BEGIN

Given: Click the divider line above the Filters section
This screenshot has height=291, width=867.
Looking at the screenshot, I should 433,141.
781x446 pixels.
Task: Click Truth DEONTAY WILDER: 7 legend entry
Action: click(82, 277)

END

■ **Activity**
Please output all of the entries without changing a single character.

■ **Response area**
Given: Click the divider line above the Filters section
This screenshot has height=291, width=867.
Looking at the screenshot, I should 433,141.
781x446 pixels.
Task: Click Truth DEONTAY WILDER: 7 legend entry
Action: click(82, 277)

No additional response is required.